**DATA ROWS:**
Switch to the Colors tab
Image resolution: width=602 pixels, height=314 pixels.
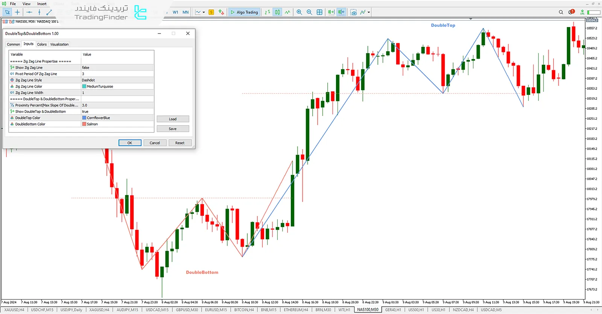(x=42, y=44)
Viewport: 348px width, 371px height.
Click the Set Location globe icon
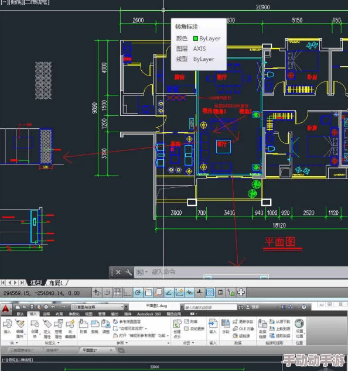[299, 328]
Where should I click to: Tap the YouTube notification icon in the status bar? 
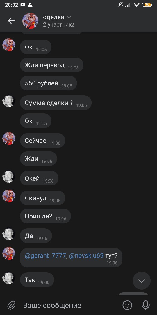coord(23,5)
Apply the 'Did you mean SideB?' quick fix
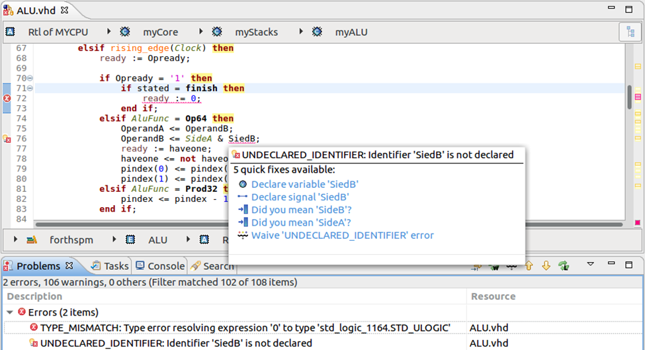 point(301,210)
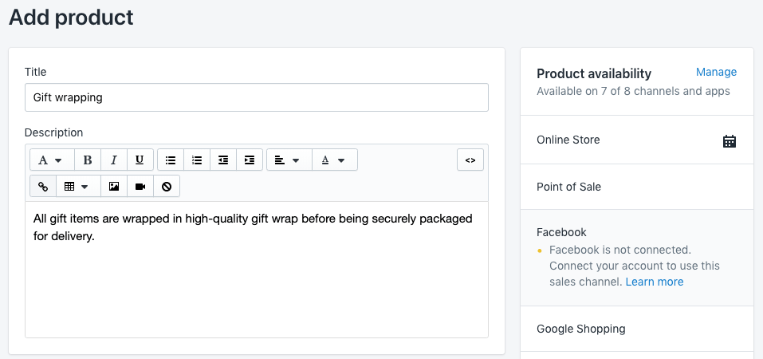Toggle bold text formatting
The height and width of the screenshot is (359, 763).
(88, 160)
* * *
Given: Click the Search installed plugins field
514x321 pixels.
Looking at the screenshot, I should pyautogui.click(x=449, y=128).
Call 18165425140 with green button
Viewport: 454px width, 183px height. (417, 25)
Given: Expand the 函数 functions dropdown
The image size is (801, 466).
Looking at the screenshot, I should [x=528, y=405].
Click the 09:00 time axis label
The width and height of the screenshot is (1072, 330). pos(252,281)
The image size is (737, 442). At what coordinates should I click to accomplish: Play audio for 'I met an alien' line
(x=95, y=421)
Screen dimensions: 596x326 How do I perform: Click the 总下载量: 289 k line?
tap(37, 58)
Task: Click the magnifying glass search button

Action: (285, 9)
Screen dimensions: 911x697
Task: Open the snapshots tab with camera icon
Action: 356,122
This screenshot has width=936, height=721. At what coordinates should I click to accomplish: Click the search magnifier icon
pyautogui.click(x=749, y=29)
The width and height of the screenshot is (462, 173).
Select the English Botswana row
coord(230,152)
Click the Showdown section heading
==
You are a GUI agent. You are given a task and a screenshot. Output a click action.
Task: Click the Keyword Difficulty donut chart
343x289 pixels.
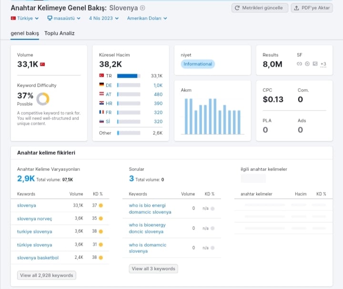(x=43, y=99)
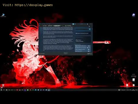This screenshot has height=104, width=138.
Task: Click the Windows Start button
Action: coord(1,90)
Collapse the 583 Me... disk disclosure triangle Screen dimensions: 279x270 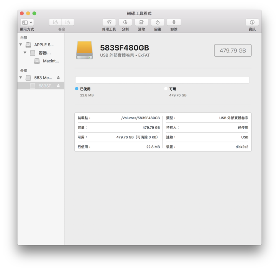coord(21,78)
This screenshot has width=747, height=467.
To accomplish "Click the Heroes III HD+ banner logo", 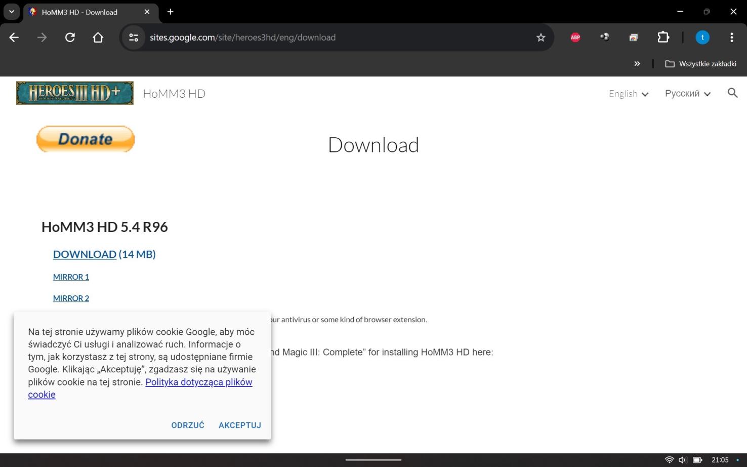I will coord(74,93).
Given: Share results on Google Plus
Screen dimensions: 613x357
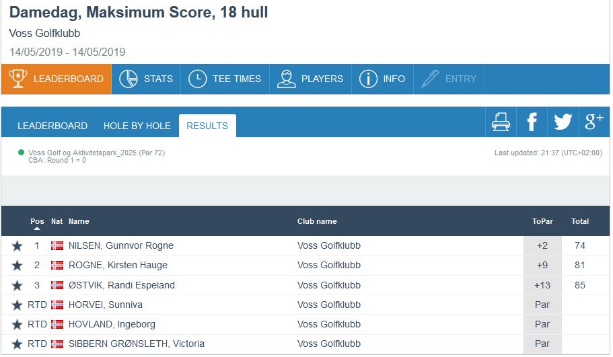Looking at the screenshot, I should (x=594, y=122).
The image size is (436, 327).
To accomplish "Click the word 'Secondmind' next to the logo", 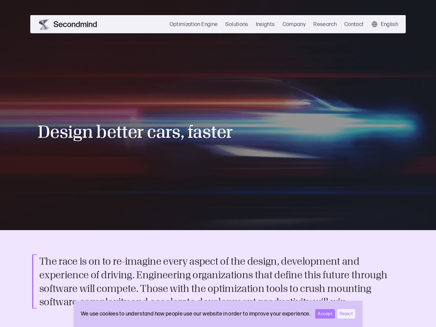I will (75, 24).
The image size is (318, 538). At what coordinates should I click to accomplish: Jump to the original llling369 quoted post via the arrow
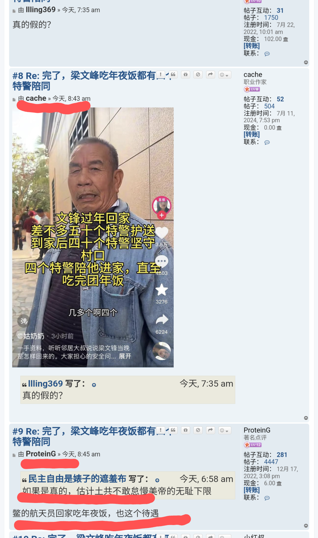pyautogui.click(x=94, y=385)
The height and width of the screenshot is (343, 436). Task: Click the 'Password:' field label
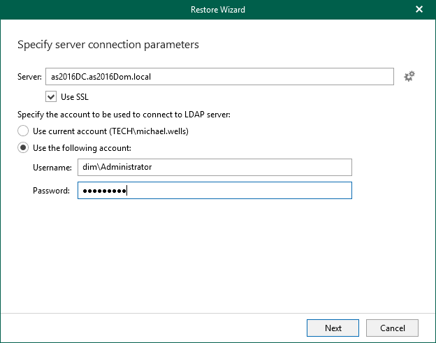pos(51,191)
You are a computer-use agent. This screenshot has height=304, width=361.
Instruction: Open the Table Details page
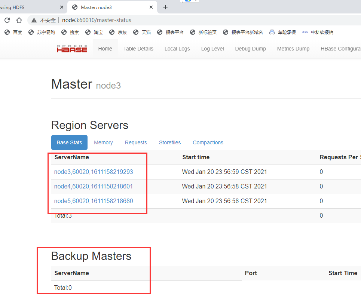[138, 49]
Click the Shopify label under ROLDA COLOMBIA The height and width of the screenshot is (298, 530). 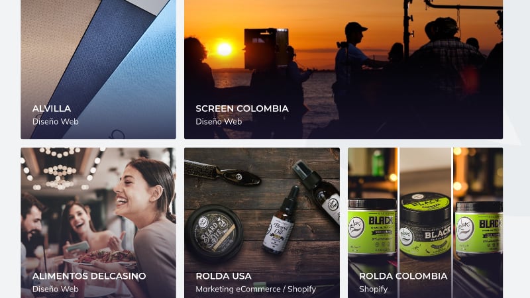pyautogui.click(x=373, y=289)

**WHAT TO DO:** Return the listing above from the line that contains "Switch to the Colors tab" through the line that contains "coord(23,5)", with no changes to the wording. Leave out the pictures.

**SOLVED EXERCISE:**
Switch to the Colors tab
Image resolution: width=602 pixels, height=314 pixels.
(x=42, y=44)
Viewport: 348px width, 371px height.
Click the Set Location globe icon
[299, 328]
Where should I click to: Tap the YouTube notification icon in the status bar? 
coord(23,5)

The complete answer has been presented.